TASK GOAL. Nothing but the lines from the one with "Click the refresh button beside address bar" down to the one with "Image resolution: width=1568 pixels, height=466" should be returned, exactly and with both ends included, from the material below.
★ ★ ★ ★ ★ ★ ★
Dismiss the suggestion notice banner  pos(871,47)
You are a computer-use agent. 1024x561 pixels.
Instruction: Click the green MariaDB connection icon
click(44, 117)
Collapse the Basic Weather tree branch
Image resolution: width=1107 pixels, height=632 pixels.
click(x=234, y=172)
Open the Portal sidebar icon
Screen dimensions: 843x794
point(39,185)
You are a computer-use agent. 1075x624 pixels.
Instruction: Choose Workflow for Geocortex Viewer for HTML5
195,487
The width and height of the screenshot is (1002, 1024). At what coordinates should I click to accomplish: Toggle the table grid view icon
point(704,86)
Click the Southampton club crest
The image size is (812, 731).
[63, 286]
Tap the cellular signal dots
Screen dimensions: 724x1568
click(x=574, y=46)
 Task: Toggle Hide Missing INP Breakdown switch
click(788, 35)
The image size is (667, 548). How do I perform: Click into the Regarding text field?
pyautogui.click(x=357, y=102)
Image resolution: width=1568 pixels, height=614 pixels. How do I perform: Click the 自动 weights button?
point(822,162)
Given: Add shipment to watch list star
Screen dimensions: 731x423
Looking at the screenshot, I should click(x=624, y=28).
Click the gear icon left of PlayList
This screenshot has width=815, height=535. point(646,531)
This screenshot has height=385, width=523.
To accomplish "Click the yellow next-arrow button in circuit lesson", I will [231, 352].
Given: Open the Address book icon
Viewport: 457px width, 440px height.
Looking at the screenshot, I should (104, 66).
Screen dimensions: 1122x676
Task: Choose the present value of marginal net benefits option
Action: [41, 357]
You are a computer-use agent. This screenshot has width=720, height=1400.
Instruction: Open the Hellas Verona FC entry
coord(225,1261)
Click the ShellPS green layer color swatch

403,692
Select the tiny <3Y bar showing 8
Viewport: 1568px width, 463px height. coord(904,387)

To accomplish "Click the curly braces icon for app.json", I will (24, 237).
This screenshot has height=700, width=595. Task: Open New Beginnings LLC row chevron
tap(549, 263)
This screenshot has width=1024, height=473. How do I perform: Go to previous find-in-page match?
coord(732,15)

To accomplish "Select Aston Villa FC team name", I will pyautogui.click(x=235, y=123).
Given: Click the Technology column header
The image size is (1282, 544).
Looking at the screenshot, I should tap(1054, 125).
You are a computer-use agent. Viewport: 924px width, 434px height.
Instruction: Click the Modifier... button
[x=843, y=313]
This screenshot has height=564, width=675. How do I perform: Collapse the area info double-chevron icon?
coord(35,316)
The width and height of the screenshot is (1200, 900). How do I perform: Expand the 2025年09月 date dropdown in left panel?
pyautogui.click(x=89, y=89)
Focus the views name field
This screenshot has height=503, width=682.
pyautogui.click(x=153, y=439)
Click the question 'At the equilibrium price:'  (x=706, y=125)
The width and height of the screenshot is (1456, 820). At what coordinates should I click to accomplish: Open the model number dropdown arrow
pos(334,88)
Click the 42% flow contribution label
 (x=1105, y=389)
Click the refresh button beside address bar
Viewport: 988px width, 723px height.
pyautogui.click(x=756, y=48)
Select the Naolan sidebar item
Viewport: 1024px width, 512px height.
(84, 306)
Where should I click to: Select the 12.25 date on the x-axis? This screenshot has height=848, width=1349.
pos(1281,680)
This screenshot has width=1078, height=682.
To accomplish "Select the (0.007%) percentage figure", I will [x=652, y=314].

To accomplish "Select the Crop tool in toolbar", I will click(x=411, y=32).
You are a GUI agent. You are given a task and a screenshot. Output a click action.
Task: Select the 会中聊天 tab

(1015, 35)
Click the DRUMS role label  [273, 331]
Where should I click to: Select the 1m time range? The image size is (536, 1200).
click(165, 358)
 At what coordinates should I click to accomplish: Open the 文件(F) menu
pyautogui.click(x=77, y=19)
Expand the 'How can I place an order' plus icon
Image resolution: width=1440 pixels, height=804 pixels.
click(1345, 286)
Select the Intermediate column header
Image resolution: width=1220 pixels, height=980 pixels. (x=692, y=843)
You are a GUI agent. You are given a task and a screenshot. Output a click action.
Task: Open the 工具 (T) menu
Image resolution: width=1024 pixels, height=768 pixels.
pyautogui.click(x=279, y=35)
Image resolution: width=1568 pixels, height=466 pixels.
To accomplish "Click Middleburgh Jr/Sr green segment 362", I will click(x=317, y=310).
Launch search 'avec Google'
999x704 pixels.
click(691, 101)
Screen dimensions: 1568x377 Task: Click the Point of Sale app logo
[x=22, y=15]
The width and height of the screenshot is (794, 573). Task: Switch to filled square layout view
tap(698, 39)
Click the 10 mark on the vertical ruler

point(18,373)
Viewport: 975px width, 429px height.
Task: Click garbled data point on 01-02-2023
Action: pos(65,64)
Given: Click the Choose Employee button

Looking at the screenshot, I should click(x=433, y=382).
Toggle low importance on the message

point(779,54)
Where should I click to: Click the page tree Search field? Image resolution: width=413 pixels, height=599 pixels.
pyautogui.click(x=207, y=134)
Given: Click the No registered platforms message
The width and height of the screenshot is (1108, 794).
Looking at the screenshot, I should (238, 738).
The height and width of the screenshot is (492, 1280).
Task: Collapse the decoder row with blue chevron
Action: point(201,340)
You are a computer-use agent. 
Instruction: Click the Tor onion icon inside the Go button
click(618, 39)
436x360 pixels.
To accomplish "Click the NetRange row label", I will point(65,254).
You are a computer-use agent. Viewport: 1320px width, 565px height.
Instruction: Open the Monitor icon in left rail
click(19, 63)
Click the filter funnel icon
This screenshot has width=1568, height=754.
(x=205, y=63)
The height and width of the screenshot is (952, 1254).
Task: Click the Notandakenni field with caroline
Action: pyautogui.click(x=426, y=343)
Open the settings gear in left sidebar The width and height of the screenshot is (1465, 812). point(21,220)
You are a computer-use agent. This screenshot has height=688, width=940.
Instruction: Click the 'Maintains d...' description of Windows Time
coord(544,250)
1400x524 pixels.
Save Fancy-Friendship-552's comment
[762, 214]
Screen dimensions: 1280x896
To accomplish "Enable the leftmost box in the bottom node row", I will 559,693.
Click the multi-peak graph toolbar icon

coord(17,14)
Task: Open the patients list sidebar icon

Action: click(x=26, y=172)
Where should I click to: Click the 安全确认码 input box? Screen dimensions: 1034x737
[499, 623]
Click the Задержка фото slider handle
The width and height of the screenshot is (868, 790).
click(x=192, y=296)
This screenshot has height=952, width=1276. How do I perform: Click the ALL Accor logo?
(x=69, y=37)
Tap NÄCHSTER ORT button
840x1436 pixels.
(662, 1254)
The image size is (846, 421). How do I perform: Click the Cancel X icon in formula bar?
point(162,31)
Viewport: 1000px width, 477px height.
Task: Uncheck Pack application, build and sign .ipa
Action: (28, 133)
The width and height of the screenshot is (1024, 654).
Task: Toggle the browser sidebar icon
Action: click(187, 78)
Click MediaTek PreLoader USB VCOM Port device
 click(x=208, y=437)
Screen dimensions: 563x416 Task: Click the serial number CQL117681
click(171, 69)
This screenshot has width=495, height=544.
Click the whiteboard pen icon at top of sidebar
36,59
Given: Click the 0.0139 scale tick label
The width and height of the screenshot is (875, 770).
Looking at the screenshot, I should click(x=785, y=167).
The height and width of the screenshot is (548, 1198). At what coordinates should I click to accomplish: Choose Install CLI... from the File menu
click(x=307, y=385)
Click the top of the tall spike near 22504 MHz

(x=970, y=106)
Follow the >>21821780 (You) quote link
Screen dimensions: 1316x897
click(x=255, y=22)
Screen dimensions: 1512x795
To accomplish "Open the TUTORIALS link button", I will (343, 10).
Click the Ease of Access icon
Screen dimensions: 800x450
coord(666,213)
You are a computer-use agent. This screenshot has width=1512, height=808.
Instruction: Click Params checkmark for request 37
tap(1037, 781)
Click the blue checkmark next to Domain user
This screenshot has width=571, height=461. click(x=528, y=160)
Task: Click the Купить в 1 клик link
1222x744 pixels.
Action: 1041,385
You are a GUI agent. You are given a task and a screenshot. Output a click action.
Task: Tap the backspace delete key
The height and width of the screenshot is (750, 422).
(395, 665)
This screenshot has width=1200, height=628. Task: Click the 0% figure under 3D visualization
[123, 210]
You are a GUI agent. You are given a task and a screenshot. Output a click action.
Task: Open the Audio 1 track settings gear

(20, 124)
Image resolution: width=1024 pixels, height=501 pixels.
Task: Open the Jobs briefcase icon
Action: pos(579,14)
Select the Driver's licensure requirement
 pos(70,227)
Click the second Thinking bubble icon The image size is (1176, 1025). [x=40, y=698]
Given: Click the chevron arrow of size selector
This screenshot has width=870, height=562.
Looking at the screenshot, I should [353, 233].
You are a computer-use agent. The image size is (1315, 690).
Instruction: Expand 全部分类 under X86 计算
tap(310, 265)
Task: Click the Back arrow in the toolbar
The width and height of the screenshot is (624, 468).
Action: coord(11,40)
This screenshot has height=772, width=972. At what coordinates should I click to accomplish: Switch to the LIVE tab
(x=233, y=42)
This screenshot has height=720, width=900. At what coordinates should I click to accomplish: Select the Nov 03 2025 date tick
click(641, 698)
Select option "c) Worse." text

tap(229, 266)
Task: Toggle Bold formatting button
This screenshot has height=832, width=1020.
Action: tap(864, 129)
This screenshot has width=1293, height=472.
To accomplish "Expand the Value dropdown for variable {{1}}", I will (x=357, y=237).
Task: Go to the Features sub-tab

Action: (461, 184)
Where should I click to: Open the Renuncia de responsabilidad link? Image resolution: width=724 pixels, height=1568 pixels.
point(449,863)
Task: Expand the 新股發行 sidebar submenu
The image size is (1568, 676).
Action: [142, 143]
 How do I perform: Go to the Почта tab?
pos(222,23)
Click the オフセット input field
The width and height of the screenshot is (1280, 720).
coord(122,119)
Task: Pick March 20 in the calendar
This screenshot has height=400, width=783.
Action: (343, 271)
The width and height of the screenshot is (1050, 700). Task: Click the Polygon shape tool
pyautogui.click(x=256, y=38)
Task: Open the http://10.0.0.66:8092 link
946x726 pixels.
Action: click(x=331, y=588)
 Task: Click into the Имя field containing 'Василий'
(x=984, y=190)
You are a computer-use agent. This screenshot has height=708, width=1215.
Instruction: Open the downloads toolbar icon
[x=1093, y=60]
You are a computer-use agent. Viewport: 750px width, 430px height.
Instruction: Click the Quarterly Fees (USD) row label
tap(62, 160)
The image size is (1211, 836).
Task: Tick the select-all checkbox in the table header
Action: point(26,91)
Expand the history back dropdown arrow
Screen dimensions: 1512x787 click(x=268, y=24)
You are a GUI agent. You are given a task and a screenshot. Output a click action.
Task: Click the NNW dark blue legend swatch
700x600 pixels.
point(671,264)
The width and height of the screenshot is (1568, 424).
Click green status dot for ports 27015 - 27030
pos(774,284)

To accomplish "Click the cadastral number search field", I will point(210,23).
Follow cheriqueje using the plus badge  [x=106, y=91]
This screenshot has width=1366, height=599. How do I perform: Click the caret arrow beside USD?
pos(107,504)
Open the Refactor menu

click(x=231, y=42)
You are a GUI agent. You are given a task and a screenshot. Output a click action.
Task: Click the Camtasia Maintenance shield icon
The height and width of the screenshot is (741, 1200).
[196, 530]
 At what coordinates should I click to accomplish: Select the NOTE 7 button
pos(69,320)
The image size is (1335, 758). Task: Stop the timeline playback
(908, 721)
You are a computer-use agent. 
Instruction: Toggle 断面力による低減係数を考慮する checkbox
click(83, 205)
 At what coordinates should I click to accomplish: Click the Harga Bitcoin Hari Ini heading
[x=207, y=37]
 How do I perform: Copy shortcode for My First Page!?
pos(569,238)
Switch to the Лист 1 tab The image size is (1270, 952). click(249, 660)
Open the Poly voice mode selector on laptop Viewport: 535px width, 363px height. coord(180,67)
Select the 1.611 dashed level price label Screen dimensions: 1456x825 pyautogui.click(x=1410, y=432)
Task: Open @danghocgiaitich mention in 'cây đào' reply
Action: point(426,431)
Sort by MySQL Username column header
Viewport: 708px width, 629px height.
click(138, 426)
★ ★ ★ ★ ★ ★ ★
SOLUTION TO THE EXERCISE.
Click the refresh button beside address bar
Viewport: 988px width, 723px height.
pyautogui.click(x=756, y=48)
Select the Naolan sidebar item
Viewport: 1024px width, 512px height.
(84, 306)
Where should I click to: Select the 12.25 date on the x-axis? This screenshot has height=848, width=1349.
pos(1281,680)
This screenshot has width=1078, height=682.
To accomplish "Select the (0.007%) percentage figure", I will [x=652, y=314].

To accomplish "Select the Crop tool in toolbar", I will click(x=411, y=32).
You are a GUI agent. You are given a task and a screenshot. Output a click action.
Task: Select the 会中聊天 tab

(1015, 35)
Click the DRUMS role label  [273, 331]
Where should I click to: Select the 1m time range? The image size is (536, 1200).
click(165, 358)
 At what coordinates should I click to accomplish: Open the 文件(F) menu
pyautogui.click(x=77, y=19)
Expand the 'How can I place an order' plus icon
Image resolution: width=1440 pixels, height=804 pixels.
click(1345, 286)
Select the Intermediate column header
Image resolution: width=1220 pixels, height=980 pixels. (x=692, y=843)
You are a GUI agent. You are given a task and a screenshot. Output a click action.
Task: Open the 工具 (T) menu
Image resolution: width=1024 pixels, height=768 pixels.
pyautogui.click(x=279, y=35)
Image resolution: width=1568 pixels, height=466 pixels.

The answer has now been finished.